Abstract
OBJECTIVE:
To explore the underlying mechanism and treatment of myocardial injury caused by hypothyroidism, we evaluated oxidative stress in serum and myocardial tissue of hypothyroid rats. The effect of levothyroxine (LT4) replacement therapy and vitamin E (VitE) supplementation on oxidative stress-induced injury and apoptosis of myocardial tissue is examined.
METHODS:
Male Sprague-Dawley rats were divided into five groups: normal control group, propylthiouracil group (PTU group), LT4 treatment group (PTU + LT4 group), vitamin E treatment group (PTU + VitE group), and combined treatment group (PTU + LT4 + VitE group). Superoxide dismutase (SOD) activity and malondialdehyde (MDA) expression in serum and myocardium were determined. Myocardial apoptosis index (AI) in each group was determined by TUNEL assay.
RESULTS:
SOD levels in serum were significantly increased in PTU + VitE and PTU + LT4 + Vit E groups, as compared to that in PTU and PTU + LT4 groups (P < 0.05).

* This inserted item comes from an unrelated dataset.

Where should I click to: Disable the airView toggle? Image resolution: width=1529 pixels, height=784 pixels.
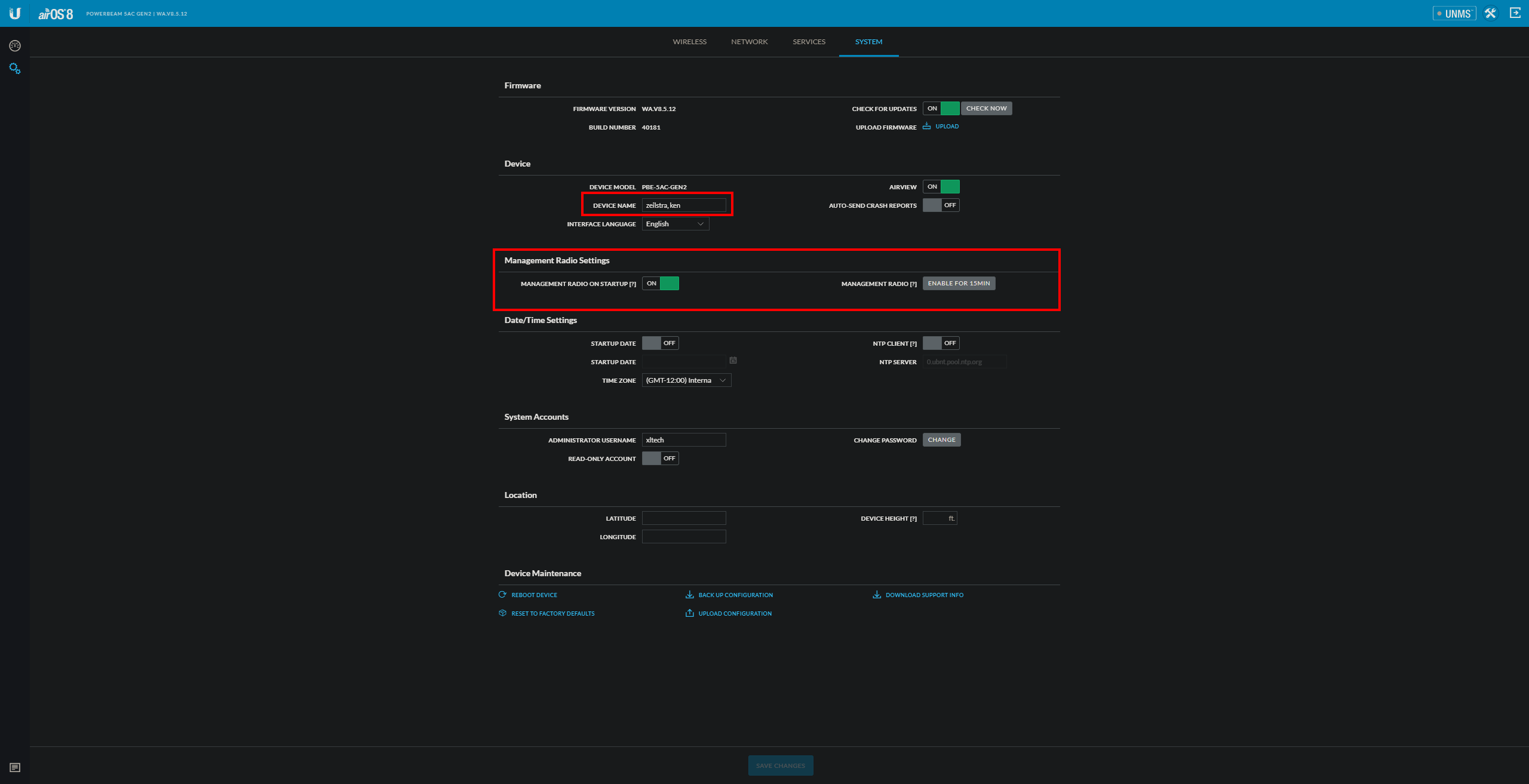pos(941,187)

MDA levels in serum and myocardial tissue were significantly lower in PTU + LT4, PTU + VitE, and PTU + LT4 + VitE groups, as compared to that in the PTU group (P < 0.05). Myocardial apoptosis was significantly increased in PTU and PTU + VitE groups as compared to that in the normal control group (P < 0.05), while it was significantly lower in PTU + LT4 and PTU + LT4 + VitE groups, as compared to that in the PTU group (P < 0.05).
CONCLUSION:
In this study, levothyroxine replacement therapy and vitamin E supplementation appeared to ameliorate myocardial apoptosis in hypothyroid rats, the mechanism of which appears to be related to improved thyroid function and reduced oxidative stress.